What is being asked: Take the listing lines from the one containing "Task: Click Legg til vedlegg button" through the one containing "click(x=22, y=16)", and reproduce them with "GUI agent" renamed to "desktop agent" and every other character unchanged.

Provided entries:
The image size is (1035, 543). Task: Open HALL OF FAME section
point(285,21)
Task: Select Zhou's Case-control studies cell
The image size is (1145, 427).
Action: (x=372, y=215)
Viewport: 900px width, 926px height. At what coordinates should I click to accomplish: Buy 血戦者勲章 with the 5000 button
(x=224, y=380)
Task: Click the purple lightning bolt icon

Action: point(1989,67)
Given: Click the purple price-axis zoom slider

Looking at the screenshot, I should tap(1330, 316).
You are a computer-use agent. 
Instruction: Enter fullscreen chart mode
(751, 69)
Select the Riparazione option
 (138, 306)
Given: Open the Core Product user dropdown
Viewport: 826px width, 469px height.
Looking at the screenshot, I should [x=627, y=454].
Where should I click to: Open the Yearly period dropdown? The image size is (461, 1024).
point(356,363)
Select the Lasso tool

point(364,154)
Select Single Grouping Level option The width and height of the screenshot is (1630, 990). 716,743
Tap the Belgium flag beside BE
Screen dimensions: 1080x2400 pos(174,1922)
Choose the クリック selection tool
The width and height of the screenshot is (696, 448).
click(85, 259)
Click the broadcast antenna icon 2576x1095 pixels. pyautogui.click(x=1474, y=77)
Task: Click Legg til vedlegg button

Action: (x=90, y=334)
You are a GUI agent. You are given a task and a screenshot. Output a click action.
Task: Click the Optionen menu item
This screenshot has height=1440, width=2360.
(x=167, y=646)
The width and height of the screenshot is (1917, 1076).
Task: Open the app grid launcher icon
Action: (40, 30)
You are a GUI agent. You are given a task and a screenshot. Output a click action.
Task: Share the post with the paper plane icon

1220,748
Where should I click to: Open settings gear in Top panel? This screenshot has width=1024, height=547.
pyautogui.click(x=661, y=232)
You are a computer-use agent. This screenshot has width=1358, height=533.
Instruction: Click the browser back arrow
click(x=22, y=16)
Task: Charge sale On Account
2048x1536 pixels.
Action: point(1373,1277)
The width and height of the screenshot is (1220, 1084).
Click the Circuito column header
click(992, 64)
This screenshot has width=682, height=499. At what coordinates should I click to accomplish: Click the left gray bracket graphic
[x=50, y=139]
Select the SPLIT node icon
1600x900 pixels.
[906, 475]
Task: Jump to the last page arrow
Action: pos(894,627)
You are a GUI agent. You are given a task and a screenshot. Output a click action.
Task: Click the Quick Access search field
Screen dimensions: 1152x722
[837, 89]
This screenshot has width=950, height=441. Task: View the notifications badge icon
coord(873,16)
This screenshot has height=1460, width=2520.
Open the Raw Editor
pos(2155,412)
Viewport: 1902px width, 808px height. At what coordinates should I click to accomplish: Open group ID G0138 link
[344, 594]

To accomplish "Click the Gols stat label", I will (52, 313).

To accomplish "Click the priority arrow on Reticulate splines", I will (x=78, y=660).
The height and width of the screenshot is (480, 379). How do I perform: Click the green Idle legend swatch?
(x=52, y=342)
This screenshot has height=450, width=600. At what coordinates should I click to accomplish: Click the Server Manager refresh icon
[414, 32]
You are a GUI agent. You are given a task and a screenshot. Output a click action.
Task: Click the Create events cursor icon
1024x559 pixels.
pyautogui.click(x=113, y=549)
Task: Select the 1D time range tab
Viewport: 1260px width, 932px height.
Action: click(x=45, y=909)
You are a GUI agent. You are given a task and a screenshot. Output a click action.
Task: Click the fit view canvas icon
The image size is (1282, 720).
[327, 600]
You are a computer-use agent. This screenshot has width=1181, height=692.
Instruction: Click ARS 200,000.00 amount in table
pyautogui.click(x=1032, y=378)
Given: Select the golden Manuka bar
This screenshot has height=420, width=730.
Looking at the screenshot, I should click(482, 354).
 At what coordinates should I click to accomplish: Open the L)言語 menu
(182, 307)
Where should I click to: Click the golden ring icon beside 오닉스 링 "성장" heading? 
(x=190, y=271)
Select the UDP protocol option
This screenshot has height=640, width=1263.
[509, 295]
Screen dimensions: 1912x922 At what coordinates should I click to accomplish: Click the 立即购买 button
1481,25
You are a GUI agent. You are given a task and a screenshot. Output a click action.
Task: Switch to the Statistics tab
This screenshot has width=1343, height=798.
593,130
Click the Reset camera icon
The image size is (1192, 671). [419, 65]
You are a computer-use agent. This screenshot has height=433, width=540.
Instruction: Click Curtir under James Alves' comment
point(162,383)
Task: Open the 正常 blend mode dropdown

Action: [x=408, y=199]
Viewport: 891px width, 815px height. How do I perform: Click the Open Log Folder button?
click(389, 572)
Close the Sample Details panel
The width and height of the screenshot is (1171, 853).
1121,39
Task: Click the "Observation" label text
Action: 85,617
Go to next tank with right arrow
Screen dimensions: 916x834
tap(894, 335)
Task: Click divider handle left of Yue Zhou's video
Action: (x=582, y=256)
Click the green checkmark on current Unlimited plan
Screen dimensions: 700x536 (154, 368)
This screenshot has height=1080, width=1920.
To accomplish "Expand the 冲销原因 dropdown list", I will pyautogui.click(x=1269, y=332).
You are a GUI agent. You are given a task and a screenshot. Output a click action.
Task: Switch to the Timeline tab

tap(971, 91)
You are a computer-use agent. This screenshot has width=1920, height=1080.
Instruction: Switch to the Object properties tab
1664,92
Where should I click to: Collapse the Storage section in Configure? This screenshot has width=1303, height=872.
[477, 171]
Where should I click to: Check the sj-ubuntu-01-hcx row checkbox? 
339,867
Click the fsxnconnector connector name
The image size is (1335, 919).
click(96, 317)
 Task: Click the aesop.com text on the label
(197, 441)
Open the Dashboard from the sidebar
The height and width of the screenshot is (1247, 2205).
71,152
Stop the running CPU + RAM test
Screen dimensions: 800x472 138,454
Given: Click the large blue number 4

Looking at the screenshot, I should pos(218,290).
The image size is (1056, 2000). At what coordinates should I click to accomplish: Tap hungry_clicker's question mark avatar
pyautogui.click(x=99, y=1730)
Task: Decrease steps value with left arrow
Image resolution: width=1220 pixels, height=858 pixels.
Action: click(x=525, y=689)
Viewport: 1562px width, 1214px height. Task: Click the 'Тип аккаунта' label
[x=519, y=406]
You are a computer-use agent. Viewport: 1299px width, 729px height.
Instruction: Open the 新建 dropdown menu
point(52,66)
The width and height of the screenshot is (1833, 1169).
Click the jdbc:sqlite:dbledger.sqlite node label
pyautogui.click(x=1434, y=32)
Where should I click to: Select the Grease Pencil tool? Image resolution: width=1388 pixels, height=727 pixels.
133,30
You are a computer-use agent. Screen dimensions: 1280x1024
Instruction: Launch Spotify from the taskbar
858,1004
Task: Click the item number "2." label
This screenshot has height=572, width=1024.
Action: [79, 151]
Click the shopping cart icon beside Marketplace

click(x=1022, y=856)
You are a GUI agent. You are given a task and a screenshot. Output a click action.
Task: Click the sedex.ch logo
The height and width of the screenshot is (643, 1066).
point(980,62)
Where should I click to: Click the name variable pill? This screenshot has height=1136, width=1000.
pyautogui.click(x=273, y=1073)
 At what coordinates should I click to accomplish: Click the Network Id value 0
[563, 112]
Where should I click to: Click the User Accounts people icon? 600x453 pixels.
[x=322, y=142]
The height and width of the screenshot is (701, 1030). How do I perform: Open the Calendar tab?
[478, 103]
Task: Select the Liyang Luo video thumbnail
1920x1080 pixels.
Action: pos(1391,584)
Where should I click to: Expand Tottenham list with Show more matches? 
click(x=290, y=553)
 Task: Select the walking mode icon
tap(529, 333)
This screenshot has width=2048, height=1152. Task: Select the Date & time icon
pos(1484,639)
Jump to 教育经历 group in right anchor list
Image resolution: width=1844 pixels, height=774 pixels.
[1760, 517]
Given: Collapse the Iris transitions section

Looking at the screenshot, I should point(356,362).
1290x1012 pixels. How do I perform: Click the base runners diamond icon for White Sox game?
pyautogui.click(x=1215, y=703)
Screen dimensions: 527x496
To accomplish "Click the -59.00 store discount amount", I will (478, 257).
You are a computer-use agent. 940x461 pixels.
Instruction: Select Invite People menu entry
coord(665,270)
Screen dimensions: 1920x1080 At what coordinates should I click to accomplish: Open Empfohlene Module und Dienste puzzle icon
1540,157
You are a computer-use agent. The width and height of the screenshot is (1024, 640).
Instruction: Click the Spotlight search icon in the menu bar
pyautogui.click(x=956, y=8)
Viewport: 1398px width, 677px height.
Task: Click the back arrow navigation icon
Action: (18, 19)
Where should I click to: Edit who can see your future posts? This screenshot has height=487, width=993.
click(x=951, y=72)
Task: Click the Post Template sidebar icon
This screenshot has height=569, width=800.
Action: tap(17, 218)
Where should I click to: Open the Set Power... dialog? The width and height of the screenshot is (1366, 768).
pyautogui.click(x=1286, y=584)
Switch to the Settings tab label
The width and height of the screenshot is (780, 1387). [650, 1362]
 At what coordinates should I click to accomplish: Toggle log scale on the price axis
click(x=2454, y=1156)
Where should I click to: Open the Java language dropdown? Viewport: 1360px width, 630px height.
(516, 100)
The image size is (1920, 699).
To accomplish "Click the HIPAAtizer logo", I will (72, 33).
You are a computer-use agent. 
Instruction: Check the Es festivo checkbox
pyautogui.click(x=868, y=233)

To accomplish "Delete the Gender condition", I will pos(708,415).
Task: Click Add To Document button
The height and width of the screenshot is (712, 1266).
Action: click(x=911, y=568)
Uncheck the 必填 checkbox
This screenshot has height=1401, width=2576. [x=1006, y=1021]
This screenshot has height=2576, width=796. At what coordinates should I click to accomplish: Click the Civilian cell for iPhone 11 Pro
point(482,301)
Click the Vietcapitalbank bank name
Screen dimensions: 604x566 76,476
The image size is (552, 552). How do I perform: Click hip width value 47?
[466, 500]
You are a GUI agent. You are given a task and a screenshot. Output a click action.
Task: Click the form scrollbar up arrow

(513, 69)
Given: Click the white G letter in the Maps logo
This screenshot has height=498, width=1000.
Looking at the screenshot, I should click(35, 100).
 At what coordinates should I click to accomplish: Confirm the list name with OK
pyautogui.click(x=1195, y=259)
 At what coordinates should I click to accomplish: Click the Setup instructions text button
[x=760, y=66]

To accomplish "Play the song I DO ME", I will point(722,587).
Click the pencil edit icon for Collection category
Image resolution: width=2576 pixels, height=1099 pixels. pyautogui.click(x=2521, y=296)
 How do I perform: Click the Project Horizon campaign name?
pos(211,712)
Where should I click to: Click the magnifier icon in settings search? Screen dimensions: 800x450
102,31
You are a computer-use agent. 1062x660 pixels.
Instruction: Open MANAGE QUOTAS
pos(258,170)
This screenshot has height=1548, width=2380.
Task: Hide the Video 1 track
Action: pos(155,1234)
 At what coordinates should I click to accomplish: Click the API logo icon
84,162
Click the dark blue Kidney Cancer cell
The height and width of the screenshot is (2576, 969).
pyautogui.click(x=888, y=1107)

Response to the task:
Task: Click Legg til vedlegg button

Action: (x=90, y=334)
You are a desktop agent. You are given a task and a screenshot. Output a click action.
Task: Click the Optionen menu item
This screenshot has height=1440, width=2360.
(x=167, y=646)
The width and height of the screenshot is (1917, 1076).
Task: Open the app grid launcher icon
Action: (40, 30)
You are a desktop agent. You are given a task and a screenshot. Output a click action.
Task: Share the post with the paper plane icon

1220,748
Where should I click to: Open settings gear in Top panel? This screenshot has width=1024, height=547.
pyautogui.click(x=661, y=232)
You are a computer-use agent. This screenshot has width=1358, height=533.
Instruction: Click the browser back arrow
click(x=22, y=16)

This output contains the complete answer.